The euro is trading within the pre-weekend trading range, which itself was inside the October 3 range of roughly $1.0940 and $1.10. It approached $1.0960 in the European morning, where an option for about 965 mln euros is struck that will be cut today. The intraday technical indicators suggest the downside momentum has faded. The same is generally true for sterling–the second consecutive inside day. The October 3 range was about $1.2265 to $1.2410. Sterling is trading around $1.23 in late-morning turnover in London. There is an option for nearly GBP260 mln at $1.23 that expires today.
The Federal Reserve continues to demonstrate its resolve to ease the squeeze in the repo market while it contemplates a longer-term solution. At the end of last week, it pre-announced an extension of the overnight repo operations from through November 4. The previous announcement had extended them to October 10. These will be for a maximum of $75 bln.

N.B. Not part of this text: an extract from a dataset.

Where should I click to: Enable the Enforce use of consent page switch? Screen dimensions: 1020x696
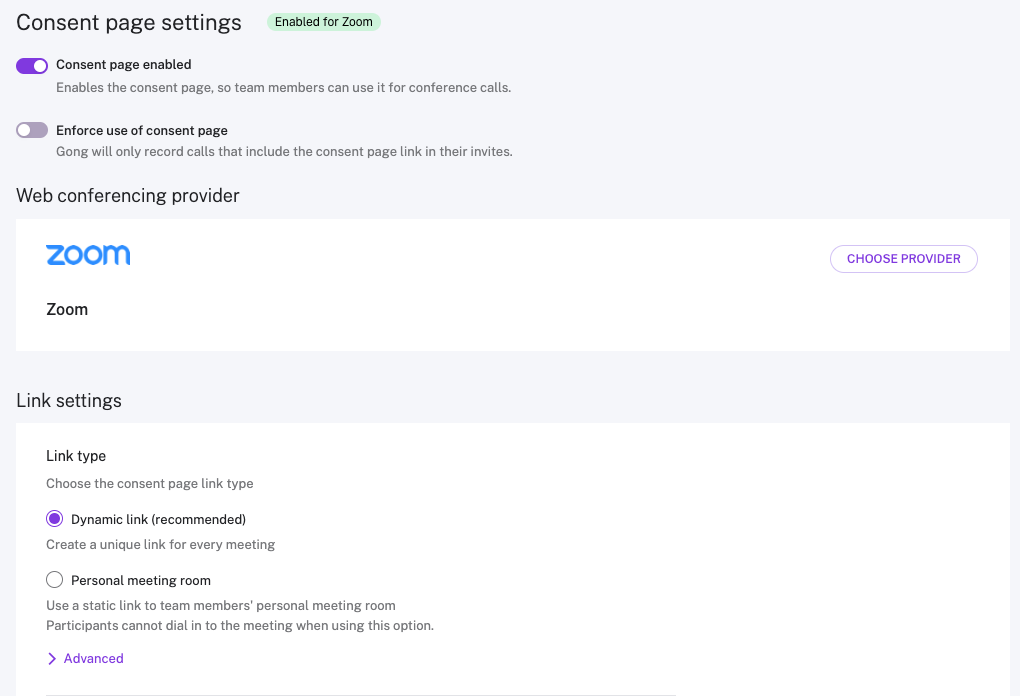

Several term (two-week) operations were also preannounced for a maximum of $45 bln. What makes these temporary operations, even if they are repeated, is that the repo operations are unwound (which is why the size of the operations cannot simply be added). There could be a permanent injection through QE or the purchases needed for the organic growth of the Fed’s balance sheet. But the problem is not so much the lack of excess reserves in the system. It is the piece of plumbing, if you will that allows the excess reverses to turn be used for repos.M If for several reasons, banks do not want to use their excess reserves in this way, the Fed can do so directly, as it has demonstrated through the repo operations.
The US reports the September monthly budget figures and consumer credit for August today. Investors are well aware of the growing US budget deficit, and although Modern Monetary Theory remains contentious, the fact of the matter is that the large US shortfall is not boosting rates or inflation. The US typically runs a monthly surplus in September, but the surplus last month is expected to be closer to $82 bln after last September’s $119 bln surplus. This will likely push the 12-month rolling average deficit beyond $80 bln. In September 2018, the average deficit was about $64 bln. Consumer credit jumped by $23.3 bln in July, spurred by a $10 bln surge in revolving credit (credit cards), the most in two years. The median forecast had expected only a $16 bln increase in July. Undeterred, the median forecast is for a $15 bln increase in August. Through July, the average increase this year has been about $16.1 bln compared with a $13.2 bln average in the first seven months of 2018.
The US dollar is holding above CAD1.33, which it broke above in the middle of last week. The Bank of Canada is one of the few major central banks that has resisted global move to lower rates. However, in the face of the prospect of more Fed cuts, many doubt that the Bank of Canada can hold out long. Initial resistance is seen in the CAD1.3330-CAD1.3340 area.The high set in early September was near CAD1.3380. The US dollar found support near MXN19.50 and is trading higher today. The MXN19.60 area offers the nearby cap, but if the risk-off mood deepens, the dollar can work its way toward MXM19.65-MXN19.70. The Dollar Index is trading within its recent ranges. Support is pegged near 98.70, and resistance is seen between 99.15 and 99.30.